WHAT YOU ARE ASKED TO DO.
The following data has a line with "Click the comment value 9 in OP row" and a line with "Viewport: 932px width, 550px height.". Write out exactly those lines and all the lines between them.

PROVIDED RECORDS.
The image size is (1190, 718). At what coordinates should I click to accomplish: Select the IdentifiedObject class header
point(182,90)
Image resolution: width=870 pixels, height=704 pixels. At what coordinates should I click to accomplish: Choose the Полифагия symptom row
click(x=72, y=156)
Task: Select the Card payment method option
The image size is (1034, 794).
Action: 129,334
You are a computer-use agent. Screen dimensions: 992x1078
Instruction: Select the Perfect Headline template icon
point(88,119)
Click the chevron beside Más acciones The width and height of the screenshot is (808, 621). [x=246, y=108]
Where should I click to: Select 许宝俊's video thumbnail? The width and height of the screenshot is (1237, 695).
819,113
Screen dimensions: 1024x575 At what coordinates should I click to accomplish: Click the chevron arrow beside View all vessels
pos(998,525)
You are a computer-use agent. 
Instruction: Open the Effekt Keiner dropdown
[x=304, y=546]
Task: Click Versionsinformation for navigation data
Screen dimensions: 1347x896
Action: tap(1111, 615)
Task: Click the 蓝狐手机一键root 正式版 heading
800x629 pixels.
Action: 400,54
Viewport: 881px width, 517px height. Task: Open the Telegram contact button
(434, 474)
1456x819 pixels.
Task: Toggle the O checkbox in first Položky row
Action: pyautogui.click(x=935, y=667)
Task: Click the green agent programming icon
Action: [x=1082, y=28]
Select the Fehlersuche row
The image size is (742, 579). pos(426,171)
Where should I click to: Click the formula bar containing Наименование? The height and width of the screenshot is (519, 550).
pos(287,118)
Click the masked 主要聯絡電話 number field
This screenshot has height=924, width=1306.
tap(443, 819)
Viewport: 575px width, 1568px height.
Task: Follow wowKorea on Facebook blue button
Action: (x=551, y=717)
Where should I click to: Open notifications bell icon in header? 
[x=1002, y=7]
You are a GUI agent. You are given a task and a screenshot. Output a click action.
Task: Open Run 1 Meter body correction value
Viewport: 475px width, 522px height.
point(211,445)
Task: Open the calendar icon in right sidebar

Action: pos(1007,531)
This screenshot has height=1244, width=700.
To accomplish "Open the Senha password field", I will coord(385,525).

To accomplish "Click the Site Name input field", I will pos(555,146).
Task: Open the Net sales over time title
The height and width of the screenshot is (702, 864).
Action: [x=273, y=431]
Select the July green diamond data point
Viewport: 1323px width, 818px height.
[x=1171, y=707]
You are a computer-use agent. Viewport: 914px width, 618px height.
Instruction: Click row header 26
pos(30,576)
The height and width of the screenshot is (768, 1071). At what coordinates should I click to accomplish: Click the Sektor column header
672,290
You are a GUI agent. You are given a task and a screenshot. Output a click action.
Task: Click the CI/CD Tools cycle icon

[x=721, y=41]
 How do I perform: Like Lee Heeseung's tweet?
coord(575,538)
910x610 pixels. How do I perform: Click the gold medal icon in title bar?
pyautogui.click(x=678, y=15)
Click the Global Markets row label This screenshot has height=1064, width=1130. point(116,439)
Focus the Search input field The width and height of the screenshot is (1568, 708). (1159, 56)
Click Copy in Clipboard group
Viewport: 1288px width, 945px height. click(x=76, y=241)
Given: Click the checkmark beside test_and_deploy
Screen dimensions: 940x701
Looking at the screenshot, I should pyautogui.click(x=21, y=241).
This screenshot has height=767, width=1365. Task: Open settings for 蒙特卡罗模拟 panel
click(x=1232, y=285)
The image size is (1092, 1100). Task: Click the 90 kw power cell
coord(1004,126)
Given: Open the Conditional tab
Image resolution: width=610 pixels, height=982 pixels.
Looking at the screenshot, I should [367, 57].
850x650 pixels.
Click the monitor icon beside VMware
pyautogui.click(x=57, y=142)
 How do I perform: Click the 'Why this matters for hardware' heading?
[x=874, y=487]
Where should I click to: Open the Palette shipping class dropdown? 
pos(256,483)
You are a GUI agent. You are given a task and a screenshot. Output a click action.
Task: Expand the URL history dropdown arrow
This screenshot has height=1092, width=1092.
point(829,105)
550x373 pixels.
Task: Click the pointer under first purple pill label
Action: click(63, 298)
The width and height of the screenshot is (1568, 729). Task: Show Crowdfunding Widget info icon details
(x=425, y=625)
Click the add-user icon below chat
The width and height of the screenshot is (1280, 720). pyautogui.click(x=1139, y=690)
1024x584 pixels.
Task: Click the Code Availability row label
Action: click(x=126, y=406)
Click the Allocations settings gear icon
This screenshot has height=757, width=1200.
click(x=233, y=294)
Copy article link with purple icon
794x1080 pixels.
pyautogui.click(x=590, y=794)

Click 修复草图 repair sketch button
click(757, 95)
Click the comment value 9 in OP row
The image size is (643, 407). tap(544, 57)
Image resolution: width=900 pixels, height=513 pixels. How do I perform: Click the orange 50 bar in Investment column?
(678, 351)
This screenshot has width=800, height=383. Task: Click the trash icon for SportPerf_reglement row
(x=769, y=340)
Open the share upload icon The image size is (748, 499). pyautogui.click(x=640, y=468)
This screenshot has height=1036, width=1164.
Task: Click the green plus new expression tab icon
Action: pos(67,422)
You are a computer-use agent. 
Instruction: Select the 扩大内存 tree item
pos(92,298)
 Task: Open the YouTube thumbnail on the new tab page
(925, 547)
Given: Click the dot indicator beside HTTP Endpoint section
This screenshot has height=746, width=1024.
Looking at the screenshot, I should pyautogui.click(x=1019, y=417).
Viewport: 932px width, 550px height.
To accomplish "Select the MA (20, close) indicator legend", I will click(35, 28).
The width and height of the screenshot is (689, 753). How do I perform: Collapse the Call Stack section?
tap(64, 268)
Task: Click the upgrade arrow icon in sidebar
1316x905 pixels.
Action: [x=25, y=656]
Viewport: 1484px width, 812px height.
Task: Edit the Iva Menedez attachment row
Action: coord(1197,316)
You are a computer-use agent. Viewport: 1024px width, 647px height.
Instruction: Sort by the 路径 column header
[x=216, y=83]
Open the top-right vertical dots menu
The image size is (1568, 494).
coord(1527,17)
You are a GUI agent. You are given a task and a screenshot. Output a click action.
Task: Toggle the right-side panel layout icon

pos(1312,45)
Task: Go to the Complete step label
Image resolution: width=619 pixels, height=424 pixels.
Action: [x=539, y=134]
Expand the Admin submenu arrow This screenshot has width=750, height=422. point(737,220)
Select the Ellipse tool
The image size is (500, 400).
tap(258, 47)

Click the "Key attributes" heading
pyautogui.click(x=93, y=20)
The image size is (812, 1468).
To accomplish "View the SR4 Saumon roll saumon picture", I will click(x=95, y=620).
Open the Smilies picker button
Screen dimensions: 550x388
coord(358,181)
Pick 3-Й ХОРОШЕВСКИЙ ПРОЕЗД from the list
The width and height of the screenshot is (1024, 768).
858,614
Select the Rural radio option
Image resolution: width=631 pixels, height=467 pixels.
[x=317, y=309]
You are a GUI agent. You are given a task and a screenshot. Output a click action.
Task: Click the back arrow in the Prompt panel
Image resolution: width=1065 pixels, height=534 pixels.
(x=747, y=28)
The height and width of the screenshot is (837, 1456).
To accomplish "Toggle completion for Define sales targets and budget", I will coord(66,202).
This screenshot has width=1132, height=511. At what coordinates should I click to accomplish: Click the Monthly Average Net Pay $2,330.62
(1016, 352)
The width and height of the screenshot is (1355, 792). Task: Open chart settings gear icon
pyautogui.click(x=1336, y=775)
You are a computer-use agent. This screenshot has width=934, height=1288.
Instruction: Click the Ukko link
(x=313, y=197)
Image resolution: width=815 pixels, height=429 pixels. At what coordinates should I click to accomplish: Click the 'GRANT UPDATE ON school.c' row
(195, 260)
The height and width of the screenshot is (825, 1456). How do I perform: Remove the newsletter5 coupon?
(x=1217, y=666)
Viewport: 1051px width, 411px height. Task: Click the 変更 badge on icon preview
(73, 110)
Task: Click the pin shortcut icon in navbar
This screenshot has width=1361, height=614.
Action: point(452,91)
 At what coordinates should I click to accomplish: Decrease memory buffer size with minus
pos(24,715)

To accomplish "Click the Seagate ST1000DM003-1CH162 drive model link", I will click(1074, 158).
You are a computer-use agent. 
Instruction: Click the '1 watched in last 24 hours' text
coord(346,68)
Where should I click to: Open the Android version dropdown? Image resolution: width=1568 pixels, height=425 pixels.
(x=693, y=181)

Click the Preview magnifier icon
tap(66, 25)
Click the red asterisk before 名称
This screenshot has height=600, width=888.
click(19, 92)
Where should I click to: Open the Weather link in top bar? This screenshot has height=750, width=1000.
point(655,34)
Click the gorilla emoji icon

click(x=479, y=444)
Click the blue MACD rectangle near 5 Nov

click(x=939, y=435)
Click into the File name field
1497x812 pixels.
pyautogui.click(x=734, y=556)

PROBLEM SOLUTION.
Click the comment value 9 in OP row
The image size is (643, 407). tap(544, 57)
Image resolution: width=900 pixels, height=513 pixels. How do I perform: Click the orange 50 bar in Investment column?
(678, 351)
This screenshot has width=800, height=383. Task: Click the trash icon for SportPerf_reglement row
(x=769, y=340)
Open the share upload icon The image size is (748, 499). pyautogui.click(x=640, y=468)
This screenshot has height=1036, width=1164.
Task: Click the green plus new expression tab icon
Action: pos(67,422)
You are a computer-use agent. 
Instruction: Select the 扩大内存 tree item
pos(92,298)
 Task: Open the YouTube thumbnail on the new tab page
(925, 547)
Given: Click the dot indicator beside HTTP Endpoint section
This screenshot has height=746, width=1024.
Looking at the screenshot, I should pyautogui.click(x=1019, y=417).
Viewport: 932px width, 550px height.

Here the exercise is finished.